Saved entries
+++
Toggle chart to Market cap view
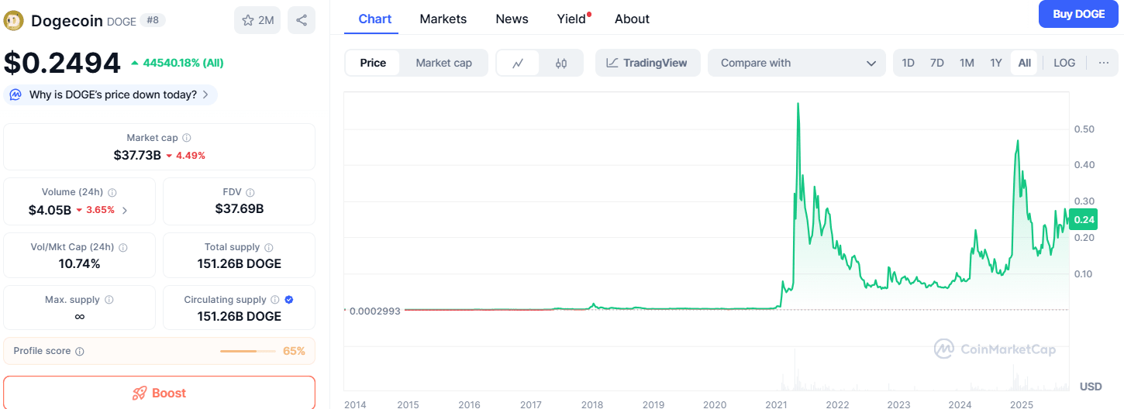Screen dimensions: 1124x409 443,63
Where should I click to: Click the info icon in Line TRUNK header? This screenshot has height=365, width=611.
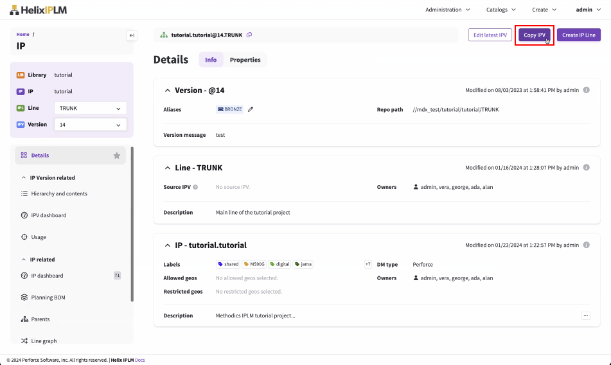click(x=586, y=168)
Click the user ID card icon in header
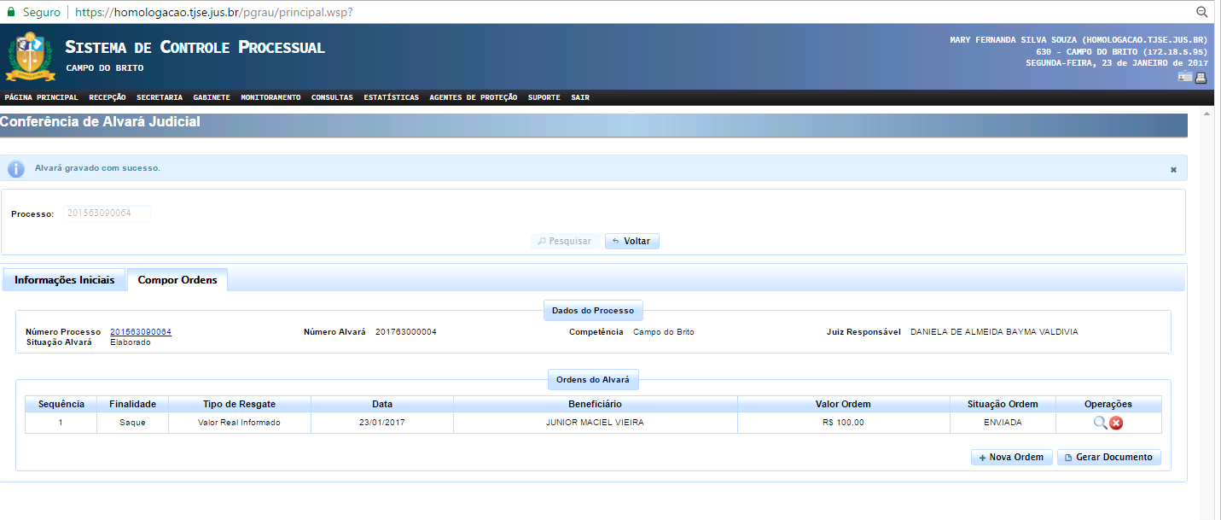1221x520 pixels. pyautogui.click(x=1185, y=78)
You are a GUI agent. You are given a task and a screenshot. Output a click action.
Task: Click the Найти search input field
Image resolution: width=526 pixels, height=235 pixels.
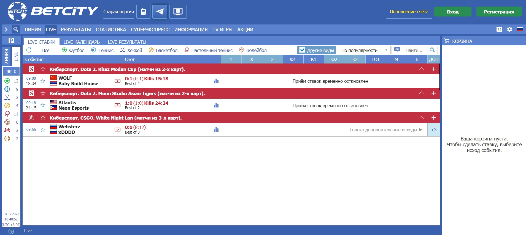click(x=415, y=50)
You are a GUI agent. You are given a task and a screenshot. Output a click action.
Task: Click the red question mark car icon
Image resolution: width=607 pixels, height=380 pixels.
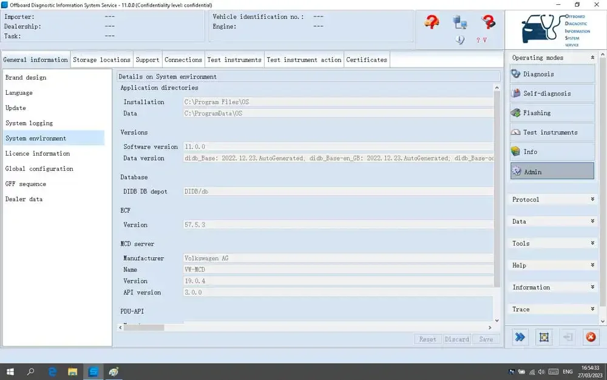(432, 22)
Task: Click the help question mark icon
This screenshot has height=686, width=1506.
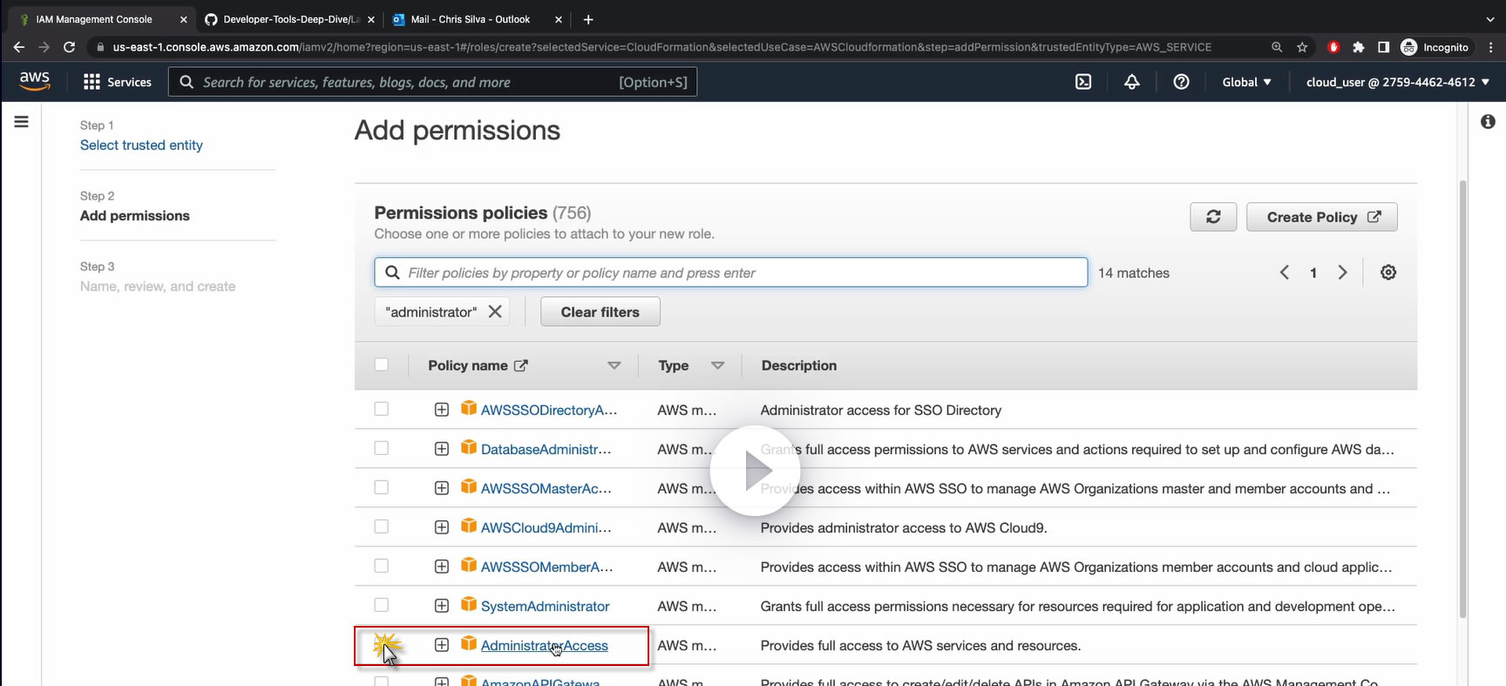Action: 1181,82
+++
**Work instructions**.
Now copy each line of the entries that mentions "question".

**Your solution**.
Task: Click the red question mark car icon
Task: Click the help question mark icon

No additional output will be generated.